Scientists now believe that some disordered proteins form liquid-like droplets of protein called condensates, which lack a membrane and freely merge with one another. Protein condensates, unlike protein aggregates, can form and reform, and are frequently compared to blobs of shapeshifting wax in lava lamps.

“Protein condensates have recently attracted a lot of attention in the scientific world because they control key events in the cell such as gene expression – how our DNA is converted into proteins – and protein synthesis – how cells make proteins,” Professor Knowles explained.

“Any flaws associated with these protein droplets can result in diseases such as cancer. This is why incorporating natural language processing technology into research into the molecular origins of protein malfunction is critical if we are to be able to correct the grammatical errors that cause disease inside cells.”

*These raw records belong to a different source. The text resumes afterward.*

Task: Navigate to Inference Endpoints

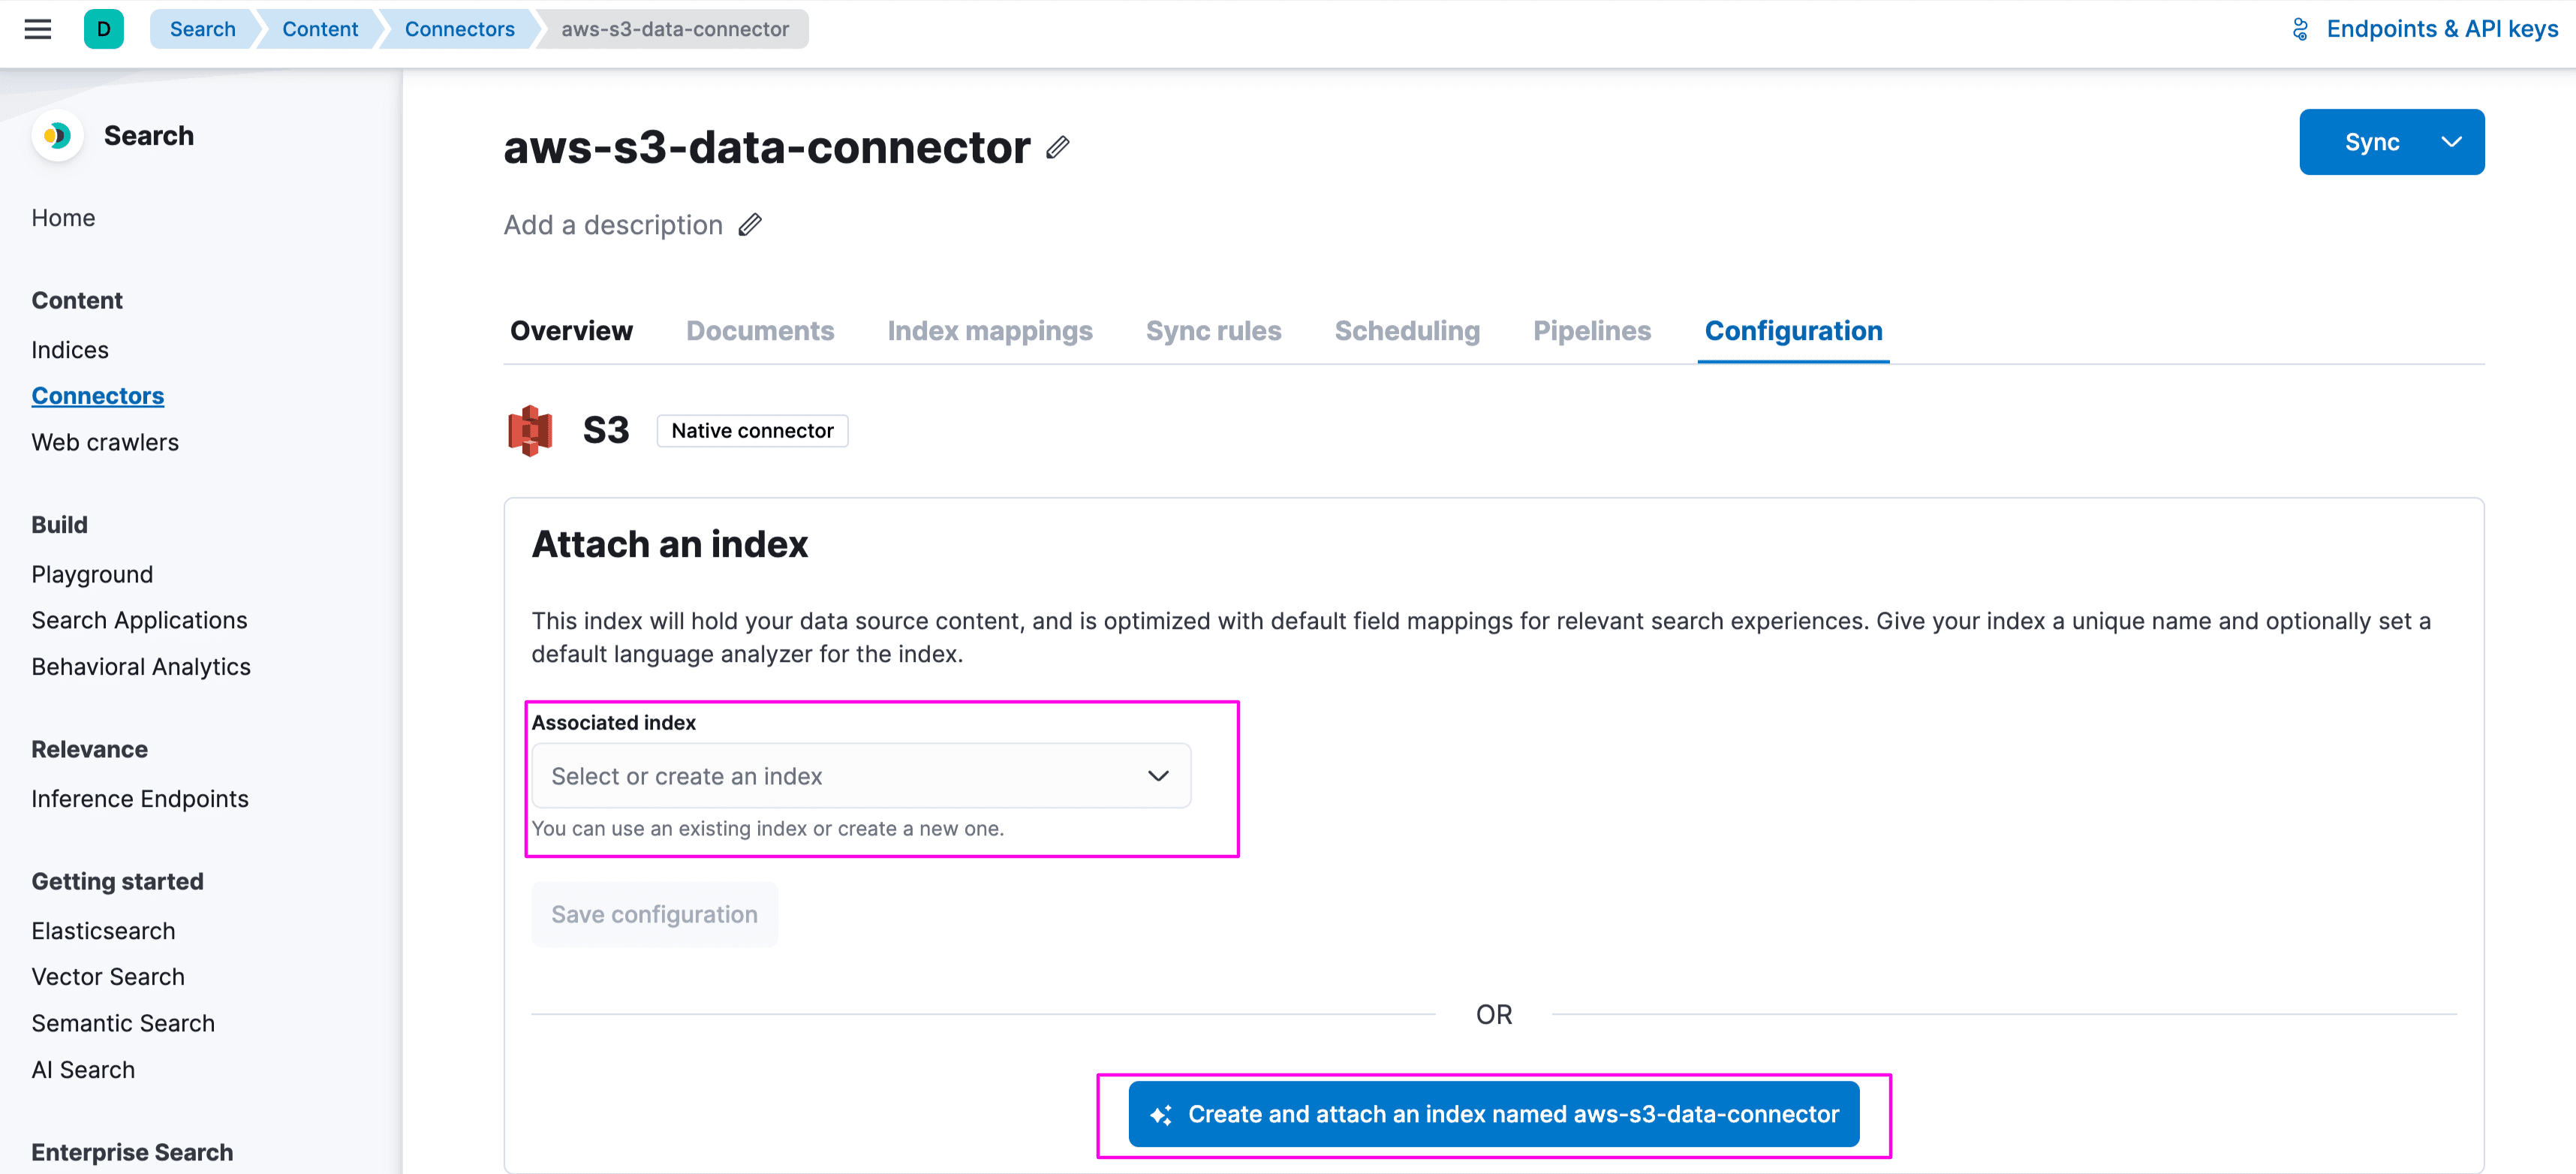Action: [x=140, y=799]
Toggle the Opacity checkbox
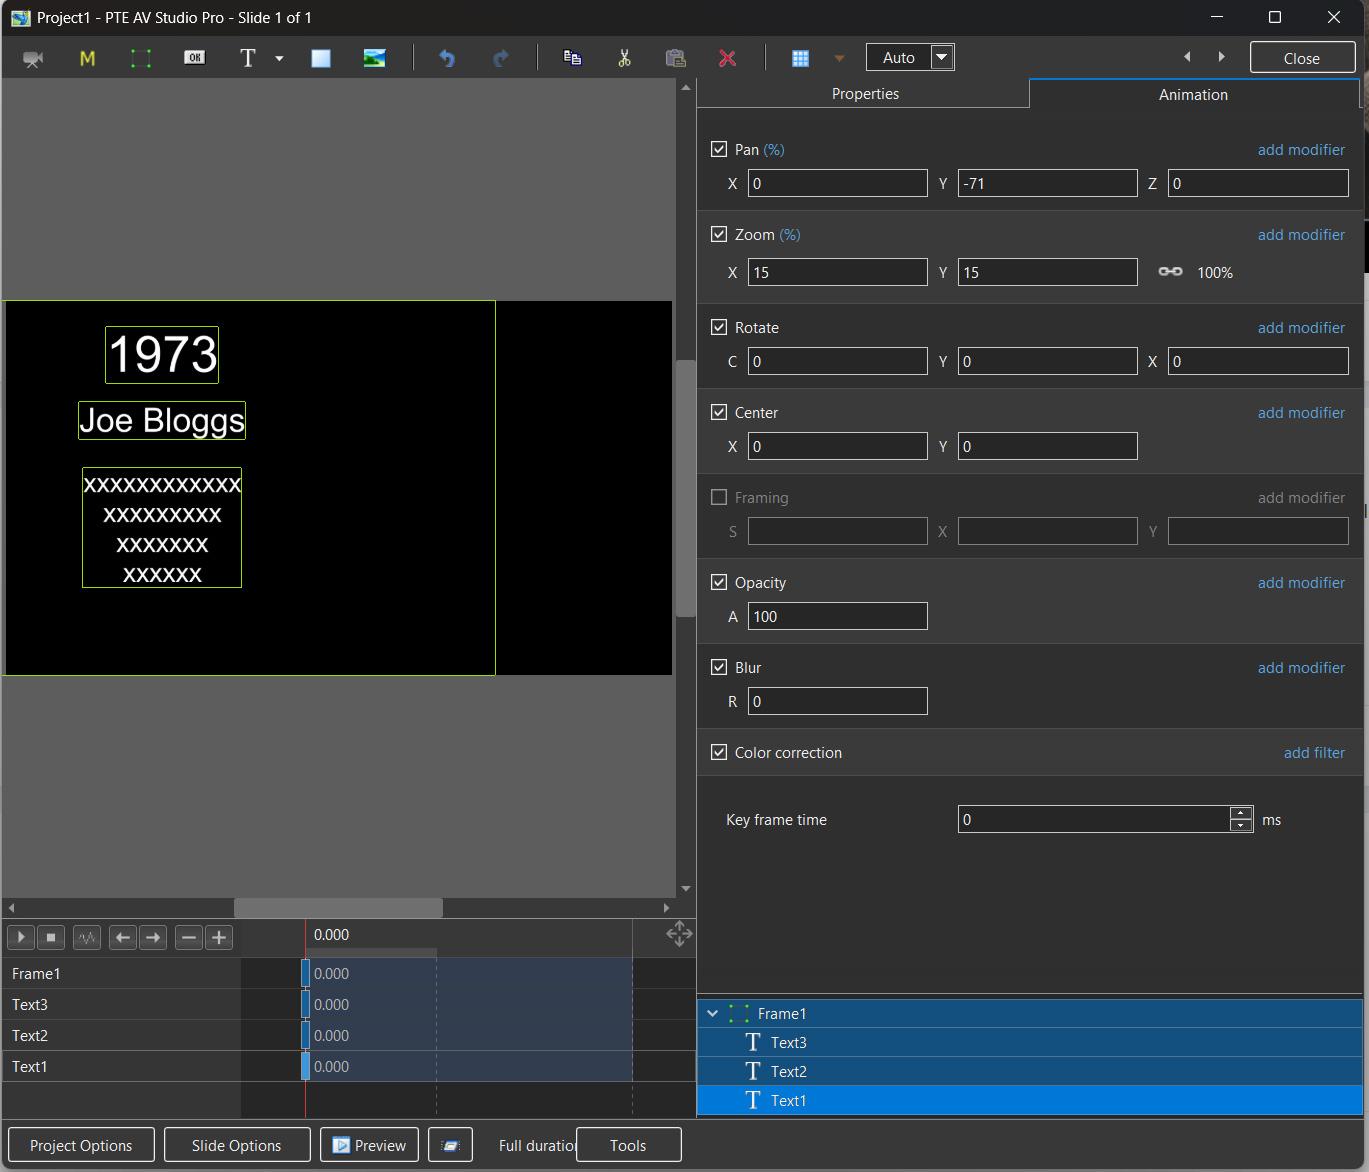This screenshot has height=1172, width=1369. (719, 582)

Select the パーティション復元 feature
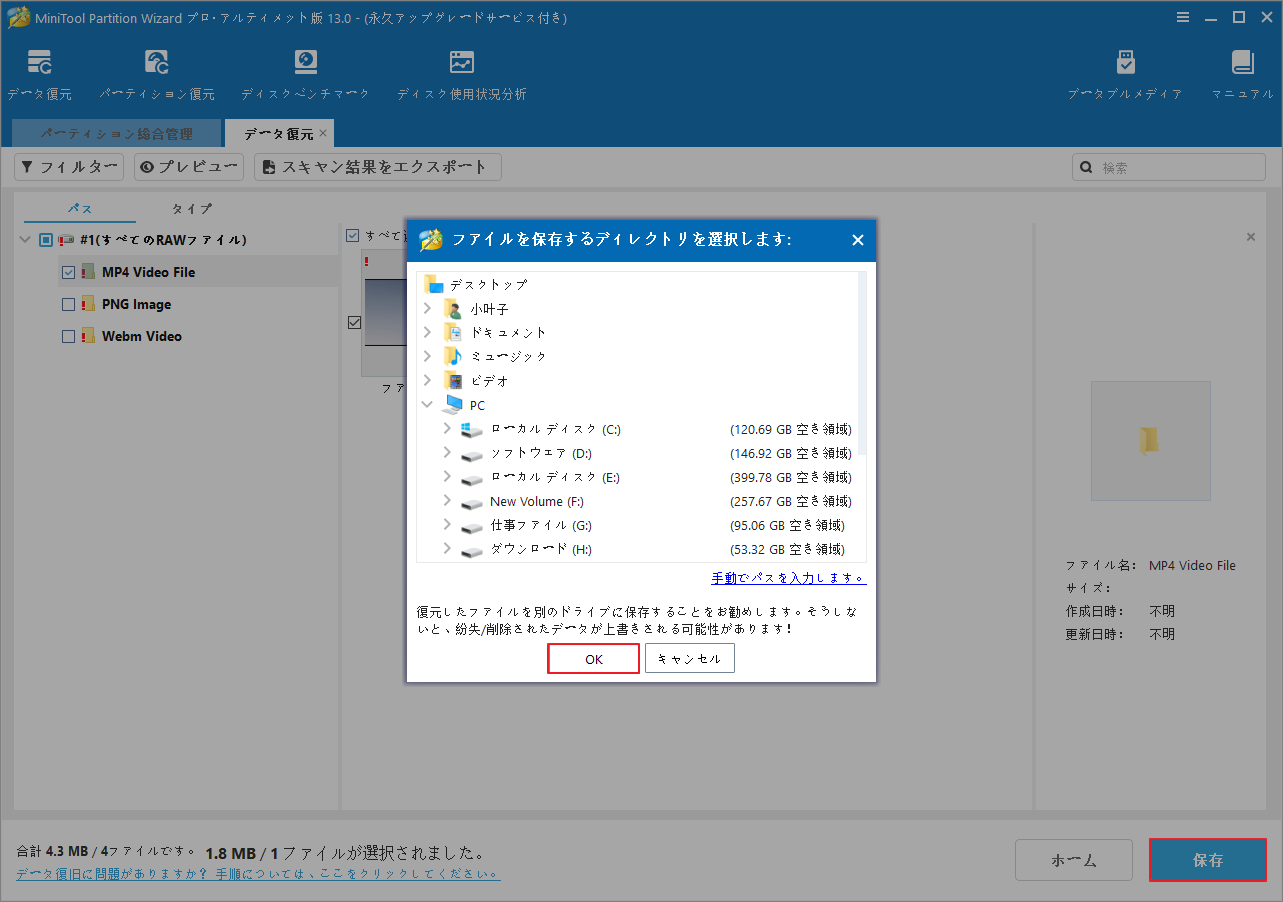pos(156,72)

“We fed the algorithm all of the data held on the known proteins so it could learn and predict the language of proteins in the same way these models learn about human language and WhatsApp knows how to suggest words for you to use,” Dr. Saar explained. Then we could question it about the specific grammar that causes only some proteins to form condensates inside cells. It’s a difficult problem, and solving it will help us learn the rules of disease’s language.”

Machine-learning technology is evolving at a rapid pace as a result of increased data availability, increased computing power, and technological advances that have resulted in more powerful algorithms.

Further application of machine learning could revolutionize future cancer and neurodegenerative disease research. Discoveries could go beyond what scientists currently know and speculate about diseases, and possibly even beyond what the human brain can understand without the assistance of machine learning.

Dr. Saar elaborated: “Machine-learning can be free of the constraints of what researchers believe are the targets for scientific exploration, implying that new connections will be discovered that we haven’t even considered yet. It’s actually quite exciting.” The network that was created is now freely available to researchers all over the world, allowing more scientists to work on advancements.